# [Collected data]
——————————
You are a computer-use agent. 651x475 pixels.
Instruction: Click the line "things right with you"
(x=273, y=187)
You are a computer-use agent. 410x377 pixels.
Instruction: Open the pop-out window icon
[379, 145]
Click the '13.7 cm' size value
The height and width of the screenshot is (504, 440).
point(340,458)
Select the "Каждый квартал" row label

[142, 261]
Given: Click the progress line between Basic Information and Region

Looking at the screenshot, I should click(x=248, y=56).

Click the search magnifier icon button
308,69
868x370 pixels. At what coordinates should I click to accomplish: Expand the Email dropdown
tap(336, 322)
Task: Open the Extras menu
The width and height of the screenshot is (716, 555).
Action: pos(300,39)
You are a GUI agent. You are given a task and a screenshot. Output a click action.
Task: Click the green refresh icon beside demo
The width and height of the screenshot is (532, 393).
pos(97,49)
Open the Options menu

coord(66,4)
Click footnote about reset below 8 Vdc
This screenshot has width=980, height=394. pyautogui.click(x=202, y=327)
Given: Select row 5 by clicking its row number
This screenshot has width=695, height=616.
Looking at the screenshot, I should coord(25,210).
——————————
# [Prompt]
Reproduce each line above without any alteration.

# [Task response]
You are a computer-use agent. 651x475 pixels.
Instruction: Click the line "things right with you"
(x=273, y=187)
You are a computer-use agent. 410x377 pixels.
Instruction: Open the pop-out window icon
[379, 145]
Click the '13.7 cm' size value
The height and width of the screenshot is (504, 440).
point(340,458)
Select the "Каждый квартал" row label

[142, 261]
Given: Click the progress line between Basic Information and Region

Looking at the screenshot, I should click(x=248, y=56).

Click the search magnifier icon button
308,69
868x370 pixels. At what coordinates should I click to accomplish: Expand the Email dropdown
tap(336, 322)
Task: Open the Extras menu
The width and height of the screenshot is (716, 555).
Action: pos(300,39)
You are a GUI agent. You are given a task and a screenshot. Output a click action.
Task: Click the green refresh icon beside demo
The width and height of the screenshot is (532, 393).
pos(97,49)
Open the Options menu

coord(66,4)
Click footnote about reset below 8 Vdc
This screenshot has width=980, height=394. pyautogui.click(x=202, y=327)
Given: Select row 5 by clicking its row number
This screenshot has width=695, height=616.
Looking at the screenshot, I should coord(25,210).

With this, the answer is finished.